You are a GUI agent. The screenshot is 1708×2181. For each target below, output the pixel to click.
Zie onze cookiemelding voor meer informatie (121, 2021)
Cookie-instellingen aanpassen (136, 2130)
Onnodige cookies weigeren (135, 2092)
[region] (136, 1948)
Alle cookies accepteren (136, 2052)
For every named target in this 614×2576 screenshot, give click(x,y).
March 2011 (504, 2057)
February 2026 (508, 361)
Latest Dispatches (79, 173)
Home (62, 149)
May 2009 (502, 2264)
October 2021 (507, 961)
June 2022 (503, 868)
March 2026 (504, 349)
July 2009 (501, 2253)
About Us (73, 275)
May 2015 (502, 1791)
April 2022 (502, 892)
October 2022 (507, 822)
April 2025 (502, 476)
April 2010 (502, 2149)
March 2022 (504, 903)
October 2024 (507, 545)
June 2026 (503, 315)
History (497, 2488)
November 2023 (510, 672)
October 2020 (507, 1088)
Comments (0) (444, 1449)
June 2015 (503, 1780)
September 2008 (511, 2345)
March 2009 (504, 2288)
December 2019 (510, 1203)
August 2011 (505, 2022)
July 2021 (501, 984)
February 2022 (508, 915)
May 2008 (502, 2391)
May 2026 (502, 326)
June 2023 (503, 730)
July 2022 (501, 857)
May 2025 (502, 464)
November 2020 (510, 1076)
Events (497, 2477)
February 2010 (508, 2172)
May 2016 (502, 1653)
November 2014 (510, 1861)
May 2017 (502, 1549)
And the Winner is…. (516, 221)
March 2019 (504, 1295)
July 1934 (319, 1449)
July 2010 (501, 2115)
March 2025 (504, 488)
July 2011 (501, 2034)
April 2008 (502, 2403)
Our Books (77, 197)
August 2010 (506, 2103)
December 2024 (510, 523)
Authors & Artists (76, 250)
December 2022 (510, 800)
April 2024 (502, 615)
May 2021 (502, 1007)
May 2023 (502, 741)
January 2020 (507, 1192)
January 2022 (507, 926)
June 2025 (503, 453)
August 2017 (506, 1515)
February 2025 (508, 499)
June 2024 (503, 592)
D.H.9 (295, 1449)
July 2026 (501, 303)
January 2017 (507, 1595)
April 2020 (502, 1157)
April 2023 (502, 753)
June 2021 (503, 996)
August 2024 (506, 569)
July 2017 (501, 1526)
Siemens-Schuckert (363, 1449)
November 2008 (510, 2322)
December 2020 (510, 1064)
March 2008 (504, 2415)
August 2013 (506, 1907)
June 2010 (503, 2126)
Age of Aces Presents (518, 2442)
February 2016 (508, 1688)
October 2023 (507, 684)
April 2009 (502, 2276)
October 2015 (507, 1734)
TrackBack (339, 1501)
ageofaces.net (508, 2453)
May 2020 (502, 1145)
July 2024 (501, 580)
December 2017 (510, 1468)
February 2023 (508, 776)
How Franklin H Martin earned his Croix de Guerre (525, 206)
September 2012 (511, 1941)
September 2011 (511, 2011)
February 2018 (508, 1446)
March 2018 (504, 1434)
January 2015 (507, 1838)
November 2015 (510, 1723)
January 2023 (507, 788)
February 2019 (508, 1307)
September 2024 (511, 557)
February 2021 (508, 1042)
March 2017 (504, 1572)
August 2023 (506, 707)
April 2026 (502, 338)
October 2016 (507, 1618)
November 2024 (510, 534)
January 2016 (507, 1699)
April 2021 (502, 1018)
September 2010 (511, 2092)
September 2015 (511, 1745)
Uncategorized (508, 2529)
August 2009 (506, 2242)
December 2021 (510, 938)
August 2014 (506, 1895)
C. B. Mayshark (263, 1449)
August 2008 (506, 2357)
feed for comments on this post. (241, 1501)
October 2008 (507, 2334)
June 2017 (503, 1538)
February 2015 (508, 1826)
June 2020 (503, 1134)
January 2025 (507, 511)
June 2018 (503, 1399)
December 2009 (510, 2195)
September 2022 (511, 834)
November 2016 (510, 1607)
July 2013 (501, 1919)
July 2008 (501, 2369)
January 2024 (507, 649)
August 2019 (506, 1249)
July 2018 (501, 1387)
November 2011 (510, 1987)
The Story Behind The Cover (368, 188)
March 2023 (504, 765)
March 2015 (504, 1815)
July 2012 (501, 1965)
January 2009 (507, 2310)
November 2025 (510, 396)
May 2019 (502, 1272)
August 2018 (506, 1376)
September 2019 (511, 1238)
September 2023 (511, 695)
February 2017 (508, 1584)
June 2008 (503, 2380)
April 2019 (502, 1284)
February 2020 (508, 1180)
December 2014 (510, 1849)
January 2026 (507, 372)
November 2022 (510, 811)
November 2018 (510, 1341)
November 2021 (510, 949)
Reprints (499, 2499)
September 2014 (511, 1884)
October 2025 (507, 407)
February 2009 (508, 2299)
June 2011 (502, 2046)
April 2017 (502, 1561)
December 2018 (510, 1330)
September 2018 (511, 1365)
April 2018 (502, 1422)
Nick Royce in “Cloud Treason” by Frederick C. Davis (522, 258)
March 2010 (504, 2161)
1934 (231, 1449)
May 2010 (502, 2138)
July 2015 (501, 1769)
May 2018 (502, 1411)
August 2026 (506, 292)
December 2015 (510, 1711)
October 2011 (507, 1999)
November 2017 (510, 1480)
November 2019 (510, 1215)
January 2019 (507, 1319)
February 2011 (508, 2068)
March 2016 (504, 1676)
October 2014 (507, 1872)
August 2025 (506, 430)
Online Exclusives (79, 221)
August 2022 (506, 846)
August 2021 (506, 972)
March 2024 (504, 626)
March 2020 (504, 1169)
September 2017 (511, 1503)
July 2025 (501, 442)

- **BRIEF**: Pull out every line of the records that includes the string "cookies".

- **PROBLEM SOLUTION**:
Onnodige cookies weigeren (135, 2092)
Alle cookies accepteren (136, 2052)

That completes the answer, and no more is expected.